(Stored records)
------------------------------------

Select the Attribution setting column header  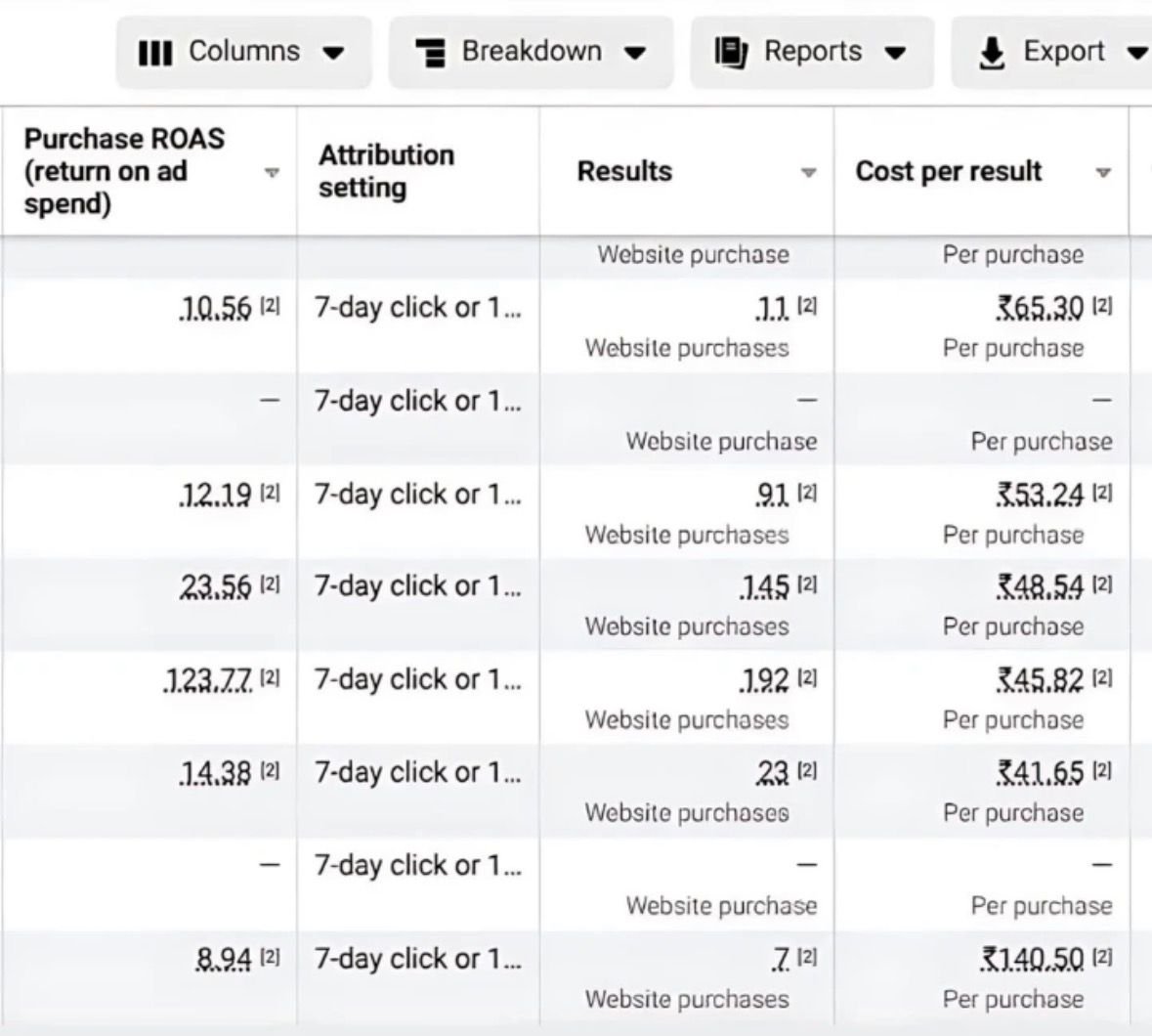click(386, 171)
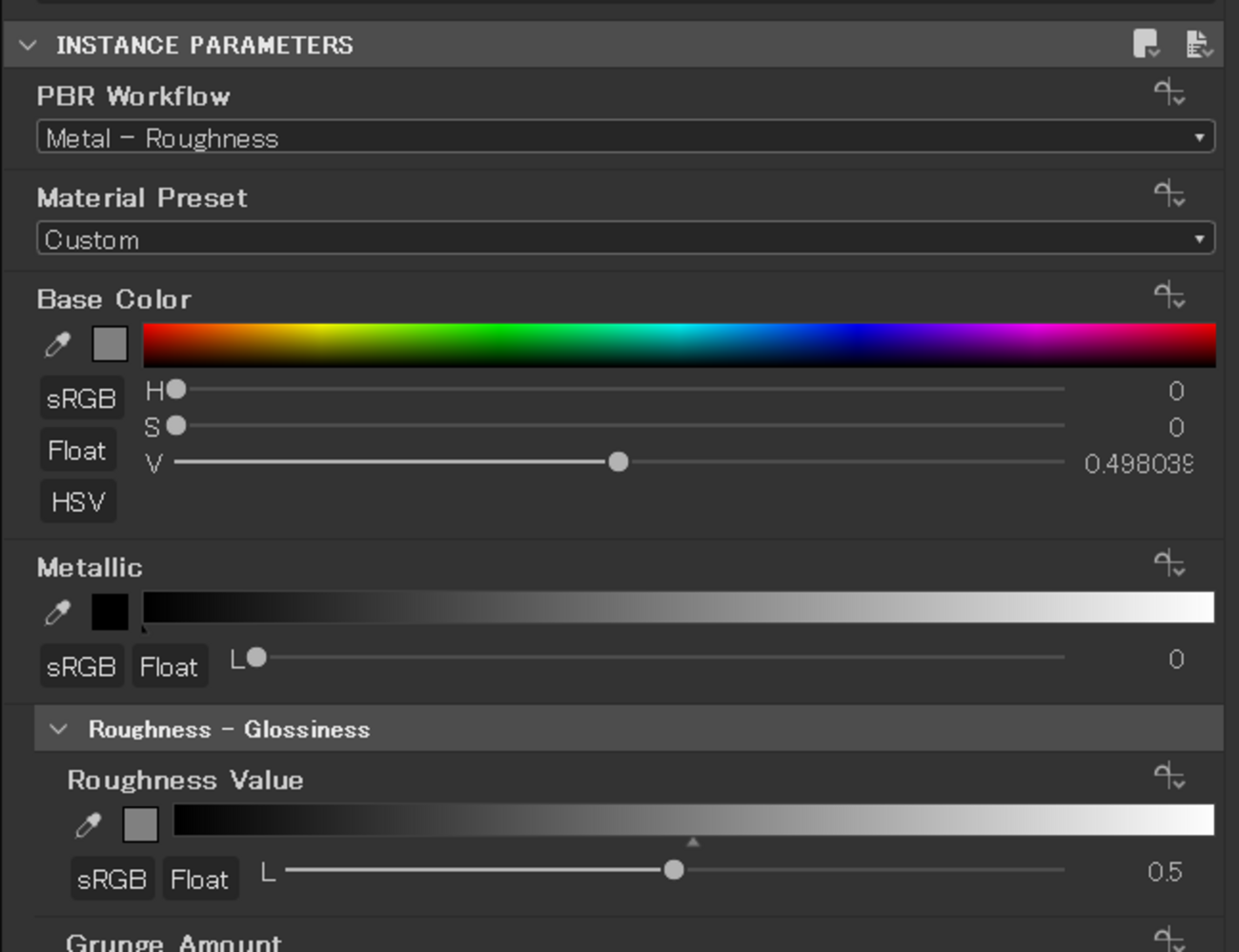Click the Metallic eyedropper picker icon
Screen dimensions: 1239x952
tap(58, 613)
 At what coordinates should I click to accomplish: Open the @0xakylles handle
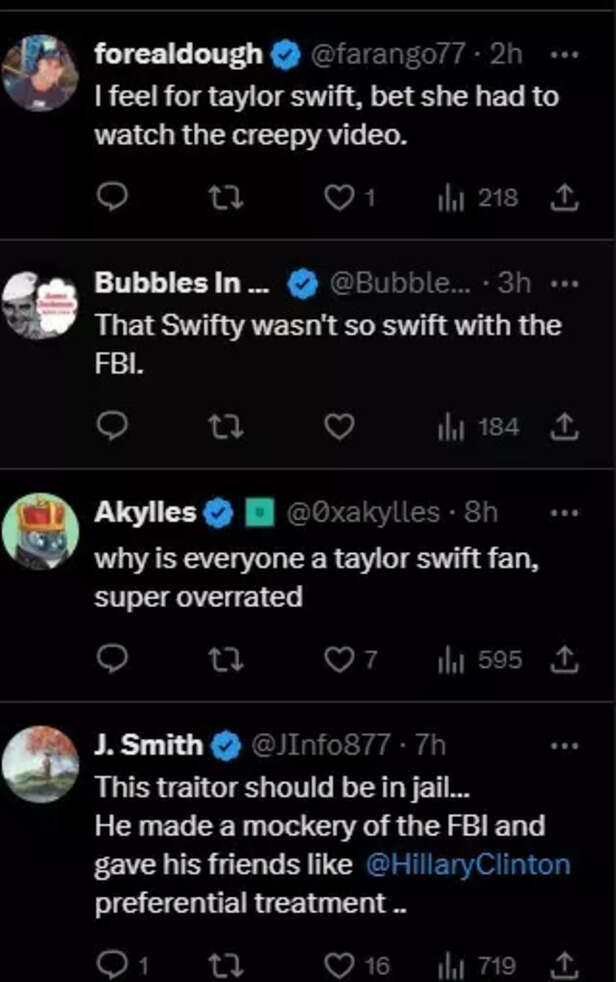tap(363, 513)
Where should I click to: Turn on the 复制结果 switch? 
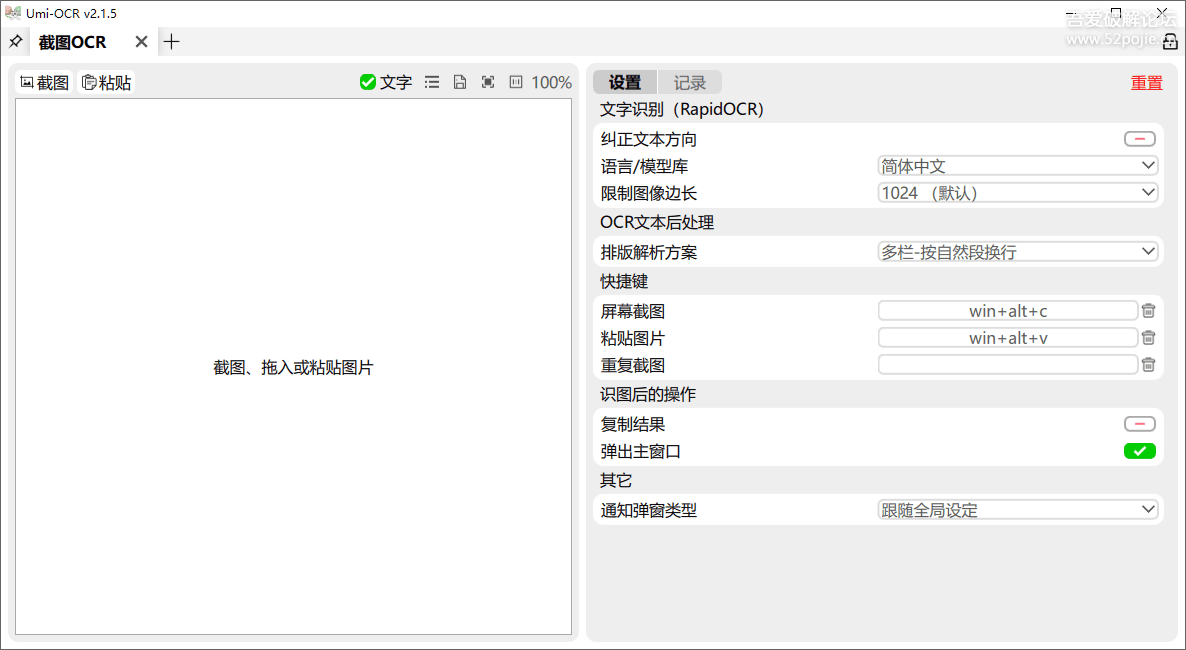[1139, 423]
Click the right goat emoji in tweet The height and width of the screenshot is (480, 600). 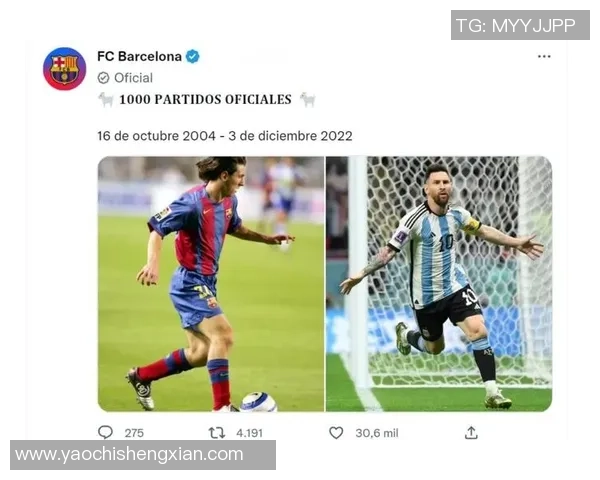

------------------------------------

*Work task*
Your copy should hold exactly the lines from the one with "Where should I" through the final line of the records, both ends included, and no pictures.

*Exercise result*
Where should I click to: Turn on the 复制结果 switch? 
[1139, 423]
Click the right goat emoji in tweet The height and width of the screenshot is (480, 600). 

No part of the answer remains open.